Chapter 7 COMPENSATION

IBM’s Pay Plan Supports Its New Strategy

As most everyone knows by now, IBM is a classic example of an organizational renewal. It dominated its industry through the early 1980s. But by the 1990s, it was failing to exploit new technologies and losing touch with its customers. Its board hired Louis Gerstner. His first strategy was to transform IBM from a sluggish giant to a lean winner.

Accomplishing this meant doing more than downsizing and reorganizing the firm; Gerstner had to transform IBM’s culture – the shared values, attitudes, and behavior patterns that guided employees’ behavior. He sought to emphasize winning, execution, speed, and decisiveness.

IBM’s existing compensation pay plan did the opposite. Everyone in this huge company was in a job whose relative worth was based on a decades-old point-factor-based job evaluation. What were some of the implications? For one thing, maintaining the point system for over 100,000 employees required “a massive and cumbersome” attention to point-factor-manual-based evaluations. This structure also cultivated a preoccupation with internal equity rather than with market, competitive rates of pay. Gerstner knew he had to change the pay plan to drive the new culture he sought to create.

To change this situation, Gerstner’s team made four major changes in IBM’s compensation plan:

1. The marketplace rules. The company switched from its previous single salary structure (for nonsales employees) to different salary structures and merit budgets for different job families. This enabled IBM to take different compensation actions for different job families (for instance, for accountants, engineers, programmers, and so on). In particular, this enabled IBM to concentrate on paying employees in different job families in a more market-oriented way. The new approach sends the strong cultural signal that “a market-driven company must watch the market closely and act accordingly.”

2. Fewer jobs, evaluated differently, in broadbands. Second, IBM scrapped its point factor job evaluation system and its traditional salary grades. The new system has no points at all. The old system contained 10 different compensable factors; the new one slots jobs into 10 bands based on just 3 (skills, leadership requirements, and scope/impact).

In the United States, the number of separate job titles dropped from over 5,000 to fewer than 1,200 and 24 salary grades dropped to 10 broadbands. This communicated a new organizational model: IBM was to be a flatter organization that could “deliver goods and services to market faster.”

3. Managers manage. The previous compensation plan based raises on a complex comparison that linked performance appraisal scores to salary increases measured in tenths of a percent. The new system is streamlined. Managers get a budget and some coaching, the essence of which is: “Either differentiate the pay you give to stars versus acceptable performers or the stars won’t be around too long.” The new approach lets mangers rank employees on a variety of factors (such as critical skills, and results). The managers decide which factors are used and what weights they’re given.

4. Big stakes for stakeholders. As IBM was floundering in the early 1990s, every nonexecutive employee’s cash compensation (outside the sales division) consisted of base salary (plus overtime, shift premiums, and some other adjustments). Pay for performance was a foreign concept. By 1997, most IBM’s around the world “had 10% or more of their total cash compensation tied to performance.” In the new system, there are only three performance appraisal ratings. “A top-rated employee receives two-and-one-half times the award of an employee with the lowest ranking. (Awards are calibrated as percentages of pensionable earning)”

The changes illustrate how one company used its compensation plan to support its strategic aims. The new pay plan refocused IBM employees’ attention on the values of winning, execution, and speed, and on being better, faster, and more competitive.

GIVEN TASK A:
Reproduce the listing below word for word, leaving out the pictures.

RECORDED INFORMATION:
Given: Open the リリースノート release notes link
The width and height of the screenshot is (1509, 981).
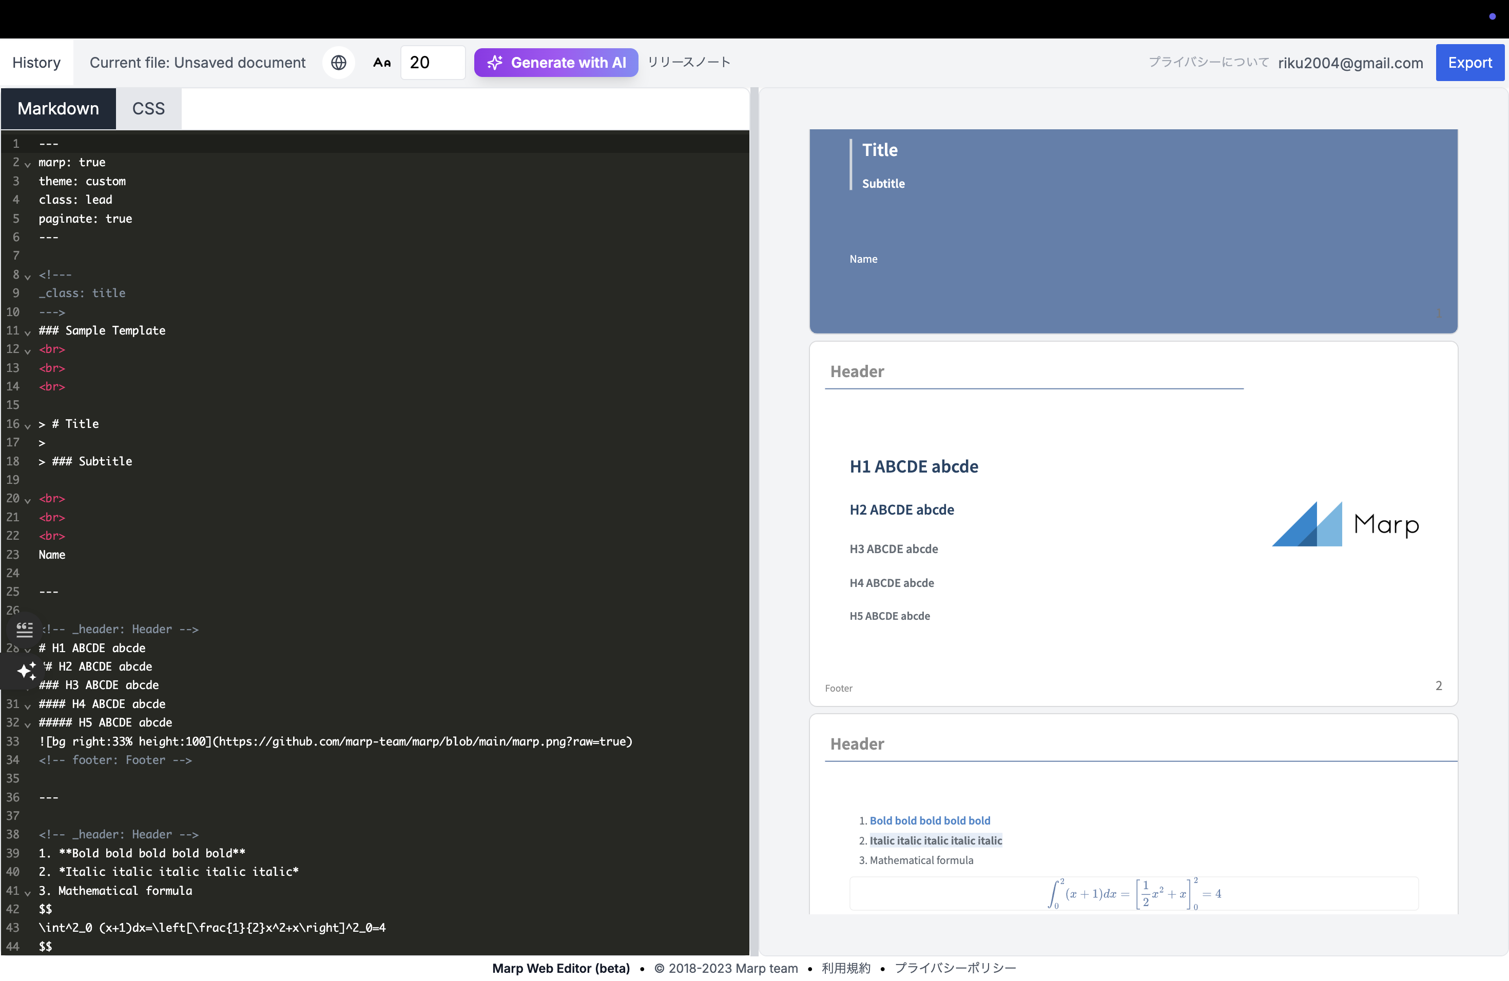Looking at the screenshot, I should pyautogui.click(x=689, y=62).
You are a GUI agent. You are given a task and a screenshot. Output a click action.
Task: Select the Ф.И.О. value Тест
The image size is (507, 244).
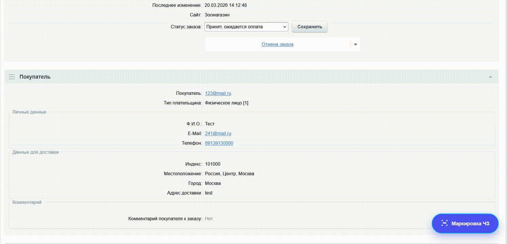click(x=210, y=124)
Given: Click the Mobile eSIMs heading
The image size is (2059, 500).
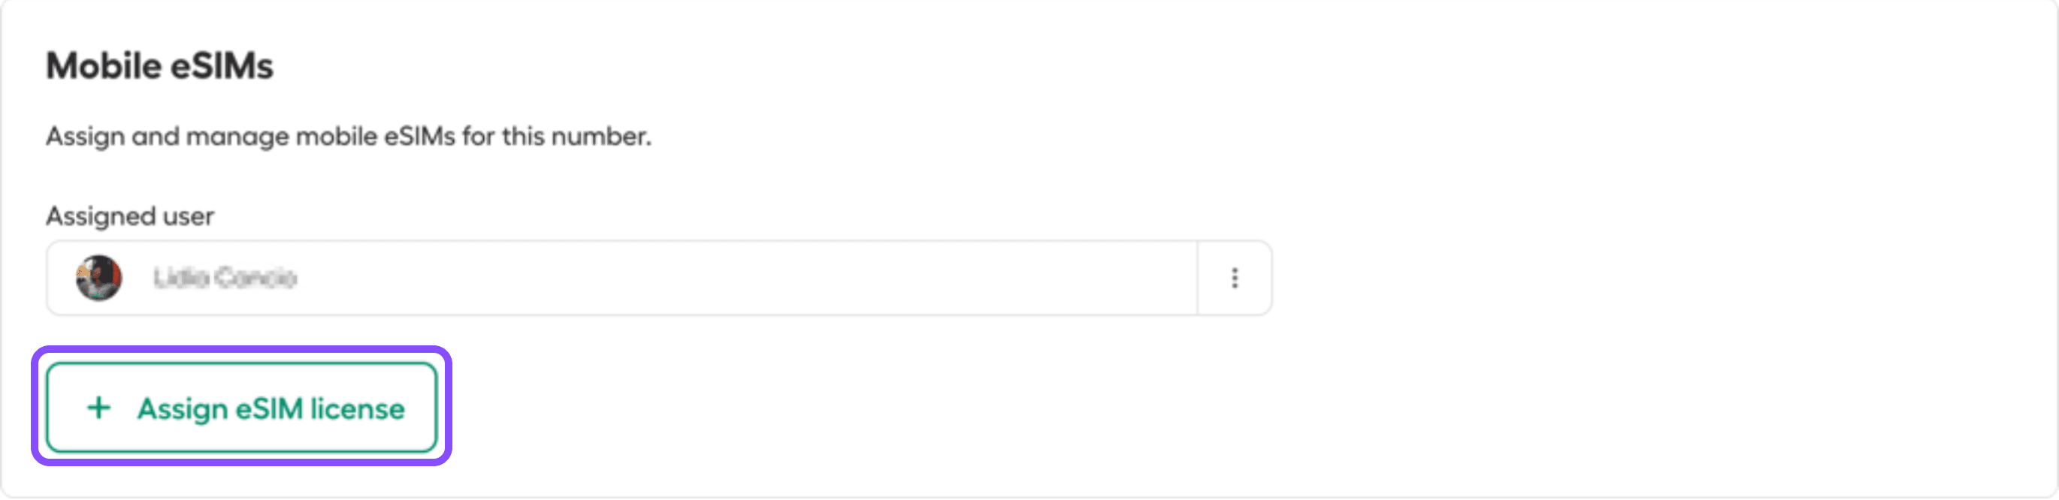Looking at the screenshot, I should [x=159, y=66].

GIVEN TASK B:
From the IBM pay plan text above, transcribe the passage starting with "3. Managers manage." and going on through "weights they’re given.".

FINAL RESULT A:
Given: Open the リリースノート release notes link
The width and height of the screenshot is (1509, 981).
Looking at the screenshot, I should pyautogui.click(x=689, y=62).
You are a GUI agent. You are given a task and a screenshot. Output a click action.
Task: Select the Ф.И.О. value Тест
The image size is (507, 244).
click(x=210, y=124)
Given: Click the Mobile eSIMs heading
The image size is (2059, 500).
Looking at the screenshot, I should [x=159, y=66].

FINAL RESULT B:
3. Managers manage. The previous compensation plan based raises on a complex comparison that linked performance appraisal scores to salary increases measured in tenths of a percent. The new system is streamlined. Managers get a budget and some coaching, the essence of which is: “Either differentiate the pay you give to stars versus acceptable performers or the stars won’t be around too long.” The new approach lets mangers rank employees on a variety of factors (such as critical skills, and results). The managers decide which factors are used and what weights they’re given.